Autor de obras sobre os processos de desenvolvimento e as políticas para o ensino superior em diferentes países, o pesquisador assinala que, apesar de no Brasil a EaD ter objetivos econômicos, essa não é sua finalidade em outras nações. “O objetivo principal original da EaD não é o encurtamento ou barateamento dos cursos, é atender alunos com agendas fora do padrão. É uma modalidade que só faz sentido se tiver escala, porque planejá-la e montá-la dá trabalho e custa caro. Mas, no Brasil, de forma predominante, a última coisa na qual se tem pensado é a qualidade. A ideia é vender barato uma credencial: o diploma. Há um sério problema na forma como estamos massificando o ensino, com programas absolutamente dirigidos pelo investimento privado”.
Ao contrário do que de forma recorrente uma parte do mercado apregoa, o professor garante que o modelo é completamente diferente do que existe, por exemplo, nos Estados Unidos. “Aqui há expansão das privadas com fins lucrativos. É um modelo quase que exclusivo do Brasil, com regulamentação frágil e, dependendo da conjuntura, com grandes chances de se tornar uma regulamentação fantasma. No modelo norte-americano o mercado é dominado por instituições públicas. E as privadas, em sua maior parte, são sem fins lucrativos. Lá, assim como no Japão, os programas de estímulo estatal são muito fortes, mas direcionados a instituições públicas ou privadas sem fins lucrativos e combinados a uma regulação extrema”.
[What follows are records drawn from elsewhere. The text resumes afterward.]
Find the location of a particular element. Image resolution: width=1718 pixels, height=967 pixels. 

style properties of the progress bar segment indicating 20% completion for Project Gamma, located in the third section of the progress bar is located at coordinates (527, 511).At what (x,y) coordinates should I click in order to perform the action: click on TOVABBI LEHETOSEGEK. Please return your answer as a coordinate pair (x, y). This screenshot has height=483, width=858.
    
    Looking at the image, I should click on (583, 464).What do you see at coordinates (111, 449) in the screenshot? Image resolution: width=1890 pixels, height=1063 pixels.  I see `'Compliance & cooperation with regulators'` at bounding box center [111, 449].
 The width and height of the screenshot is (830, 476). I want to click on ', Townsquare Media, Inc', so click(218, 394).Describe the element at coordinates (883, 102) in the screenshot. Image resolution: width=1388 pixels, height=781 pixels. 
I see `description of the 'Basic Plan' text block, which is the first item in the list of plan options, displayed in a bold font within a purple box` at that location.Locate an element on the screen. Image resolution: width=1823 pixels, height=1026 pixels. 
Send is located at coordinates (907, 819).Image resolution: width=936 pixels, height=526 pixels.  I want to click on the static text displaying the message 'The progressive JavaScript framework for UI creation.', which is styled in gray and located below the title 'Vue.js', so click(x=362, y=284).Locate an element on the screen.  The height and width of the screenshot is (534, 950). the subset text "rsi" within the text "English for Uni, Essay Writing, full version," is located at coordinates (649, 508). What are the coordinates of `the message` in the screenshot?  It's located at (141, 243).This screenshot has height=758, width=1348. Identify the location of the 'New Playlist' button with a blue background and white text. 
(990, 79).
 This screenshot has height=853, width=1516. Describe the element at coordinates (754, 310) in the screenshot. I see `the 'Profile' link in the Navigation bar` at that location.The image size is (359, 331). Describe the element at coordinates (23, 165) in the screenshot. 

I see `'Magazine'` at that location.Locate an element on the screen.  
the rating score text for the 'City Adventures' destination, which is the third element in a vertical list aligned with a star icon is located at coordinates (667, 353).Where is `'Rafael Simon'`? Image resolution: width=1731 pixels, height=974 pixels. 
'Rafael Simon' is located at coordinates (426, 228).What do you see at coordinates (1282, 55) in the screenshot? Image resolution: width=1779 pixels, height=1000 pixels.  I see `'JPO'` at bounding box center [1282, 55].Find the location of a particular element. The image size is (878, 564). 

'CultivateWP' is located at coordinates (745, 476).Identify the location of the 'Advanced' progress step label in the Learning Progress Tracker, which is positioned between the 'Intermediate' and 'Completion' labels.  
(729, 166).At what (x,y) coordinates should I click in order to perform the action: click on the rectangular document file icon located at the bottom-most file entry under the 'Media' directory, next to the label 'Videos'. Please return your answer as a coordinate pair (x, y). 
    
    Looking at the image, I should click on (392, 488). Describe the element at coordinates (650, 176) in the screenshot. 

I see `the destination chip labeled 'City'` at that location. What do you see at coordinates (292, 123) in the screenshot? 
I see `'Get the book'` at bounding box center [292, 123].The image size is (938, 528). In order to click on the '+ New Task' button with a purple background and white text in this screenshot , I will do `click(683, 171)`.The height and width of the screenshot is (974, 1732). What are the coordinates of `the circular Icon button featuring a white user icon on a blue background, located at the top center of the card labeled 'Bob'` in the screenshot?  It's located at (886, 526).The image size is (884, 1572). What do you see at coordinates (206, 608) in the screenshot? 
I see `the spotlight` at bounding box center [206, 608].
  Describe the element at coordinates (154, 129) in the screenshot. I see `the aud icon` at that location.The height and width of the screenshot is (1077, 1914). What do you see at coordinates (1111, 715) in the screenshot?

Grandes grupos comemoram possibilidades
Entre as mudanças legais, ganha destaque a permissão de credenciamento de instituições que ofereçam apenas cursos de graduação e pós-graduação lato sensu a distância. Antes, universidades com cursos EaD precisavam ter também curso presencial. Além disso, a instituição de ensino credenciada poderá firmar parceria com outras pessoas jurídicas para a oferta de cursos a distância, para fins de “funcionamento de polo de EaD”. Já as universidades públicas que desejarem oferecer ensino na modalidade a distância estão automaticamente credenciadas pelo MEC para oferecer vagas pelo prazo de cinco anos a partir da criação do primeiro curso EaD.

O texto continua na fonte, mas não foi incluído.